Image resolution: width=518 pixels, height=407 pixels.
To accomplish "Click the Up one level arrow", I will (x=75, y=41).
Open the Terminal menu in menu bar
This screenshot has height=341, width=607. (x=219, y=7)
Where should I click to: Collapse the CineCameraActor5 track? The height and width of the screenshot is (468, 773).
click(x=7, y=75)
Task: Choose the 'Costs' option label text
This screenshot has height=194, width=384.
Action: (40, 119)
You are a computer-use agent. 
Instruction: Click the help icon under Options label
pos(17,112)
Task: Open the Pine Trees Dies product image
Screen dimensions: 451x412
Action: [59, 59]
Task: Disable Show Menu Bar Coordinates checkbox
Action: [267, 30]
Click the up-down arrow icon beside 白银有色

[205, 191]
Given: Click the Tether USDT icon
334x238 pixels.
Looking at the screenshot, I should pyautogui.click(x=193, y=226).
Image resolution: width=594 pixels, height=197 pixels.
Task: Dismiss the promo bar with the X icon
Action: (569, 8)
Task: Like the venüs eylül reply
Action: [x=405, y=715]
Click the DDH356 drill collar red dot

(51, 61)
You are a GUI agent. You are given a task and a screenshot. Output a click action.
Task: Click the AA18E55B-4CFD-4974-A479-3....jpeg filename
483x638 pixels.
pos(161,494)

---+---

**WHAT TO WORK ON**:
All of the material must be given again without any change.

**YOUR RESPONSE**:
Image resolution: width=518 pixels, height=407 pixels.
To accomplish "Click the Up one level arrow", I will (x=75, y=41).
Open the Terminal menu in menu bar
This screenshot has height=341, width=607. (x=219, y=7)
Where should I click to: Collapse the CineCameraActor5 track? The height and width of the screenshot is (468, 773).
click(x=7, y=75)
Task: Choose the 'Costs' option label text
This screenshot has height=194, width=384.
Action: (40, 119)
You are a computer-use agent. 
Instruction: Click the help icon under Options label
pos(17,112)
Task: Open the Pine Trees Dies product image
Screen dimensions: 451x412
Action: [59, 59]
Task: Disable Show Menu Bar Coordinates checkbox
Action: [267, 30]
Click the up-down arrow icon beside 白银有色

[205, 191]
Given: Click the Tether USDT icon
334x238 pixels.
Looking at the screenshot, I should pyautogui.click(x=193, y=226).
Image resolution: width=594 pixels, height=197 pixels.
Task: Dismiss the promo bar with the X icon
Action: (569, 8)
Task: Like the venüs eylül reply
Action: [x=405, y=715]
Click the DDH356 drill collar red dot

(51, 61)
You are a GUI agent. You are given a task and a screenshot. Output a click action.
Task: Click the AA18E55B-4CFD-4974-A479-3....jpeg filename
483x638 pixels.
pos(161,494)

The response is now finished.